But even if you’re not an M&A or VC wonk, there will still be plenty going on because the newfound viability and liquidity frees product teams at major companies to launch or succeed with things that were not previously viable. Among these are rich-media marketplaces, self-service platforms and video marketplaces.

At the same time, whatever excuse a publisher might have used for avoiding programmatic is a little tiny speck in the rearview mirror. The results?

First, we will assuredly see the end of stand alone self-service platforms. These point solution companies, such as ShinyAds and iSocket, have never had enough demand to satisfy the supply side of the market and their technology is a simple subset of what the big SSPs do. Doing battle against the existing product road map of a giant with momentum is not a great business plan.

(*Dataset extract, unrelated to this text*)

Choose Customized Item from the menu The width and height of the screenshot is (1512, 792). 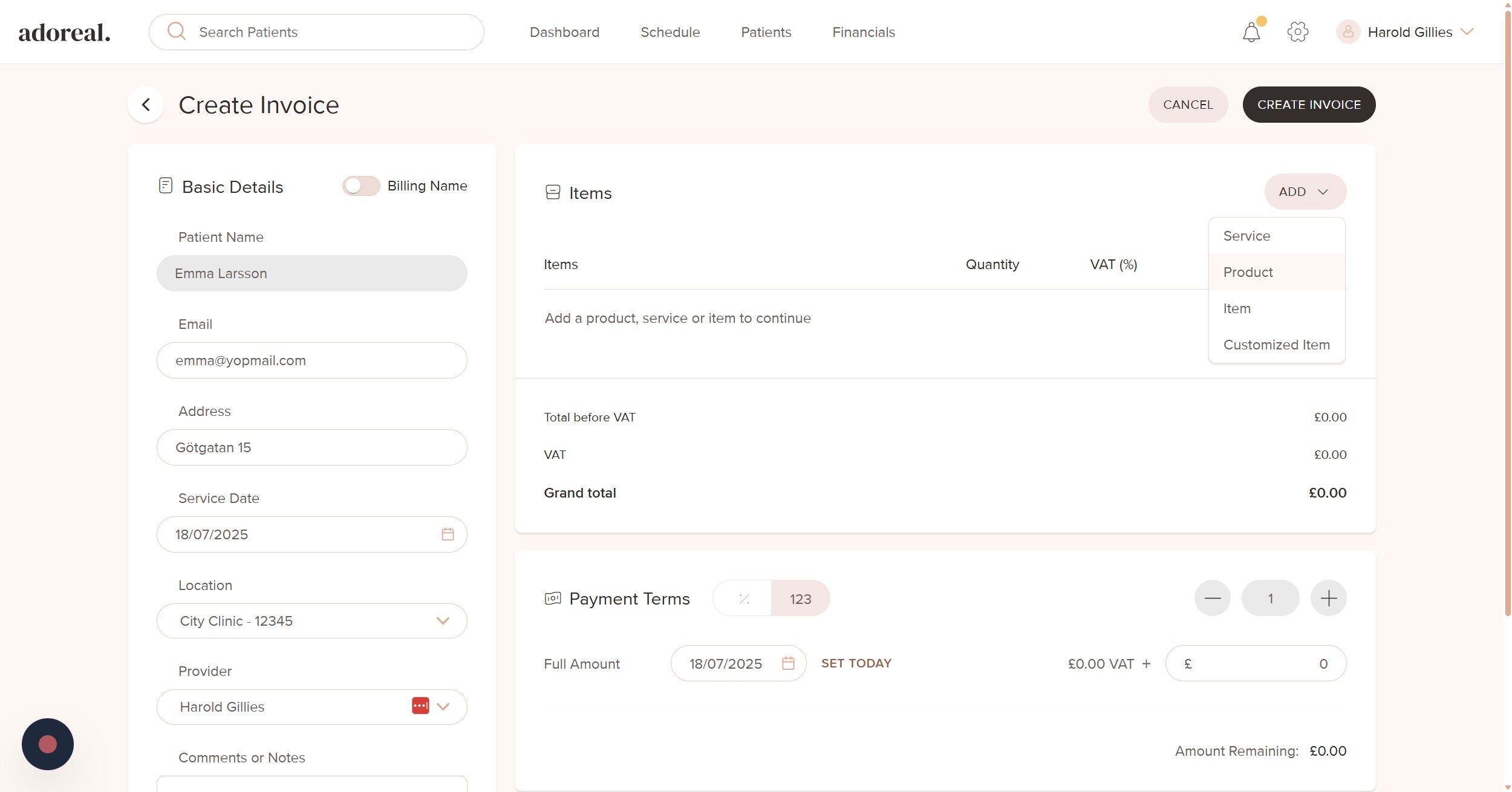point(1276,345)
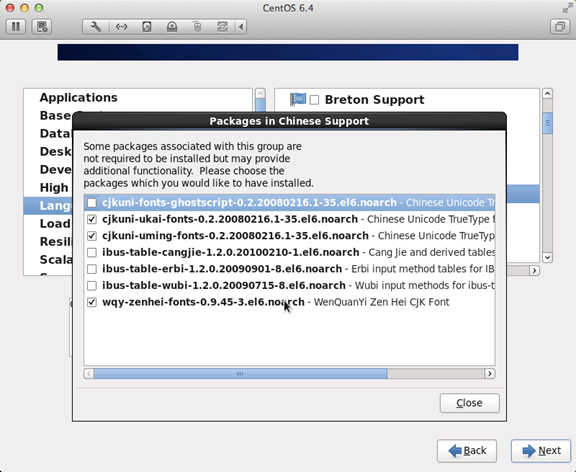The image size is (576, 472).
Task: Open the snapshot manager toolbar icon
Action: (42, 27)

Second, it’s going to be a tough time for people-operated aggregators of unsold inventory. If you do not have a special sauce (a format people love, like at Undertone) or a unique value proposition (impossible-to-reach-on-an-exchange publishers, like at Martini), it is hard to understand how your margins and very business are not under attack. And if you a people-operated aggregator on both the buy and sell side of the market (sorry, Centro), you’ve got two bull’s-eyes on your back, not one.

Third, this momentum can and will add real juice to struggling online newspaper efforts. Private markets are a newspaper’s and a national programmatic buyer’s dream. Quality content, low UGC, high viewable percentages, superior scrolling behavior and loyal audiences are what newspapers are about.

And lastly, there’s the “big one.” Look out, media-buying agencies. Programmatic is creative destruction and disintermediation in action. It started by gobbling up ad networks and bulky sales teams, and you’re the next logical target. As they say on “Homeland,” they have “eyes on” you.

Private marketplaces enable direct-to-client relationships via incentives on the buy and sell side that you can’t match. On the sell side, publishers hate sitting in agency lobbies but they love referrals from Rubicon for a PMP that gets set up in 10 minutes. Publishers also hate 24-year-olds valuing their content based on mani-pedis, but they love algorithms that value it on quality.

On the buy side, clients are OK with media buyers – and they like the special stuff – but they will like the companies that lower their “agency” cost and provide them with industrywide benchmarked data much more. That’s not the agency model and that’s just over the horizon.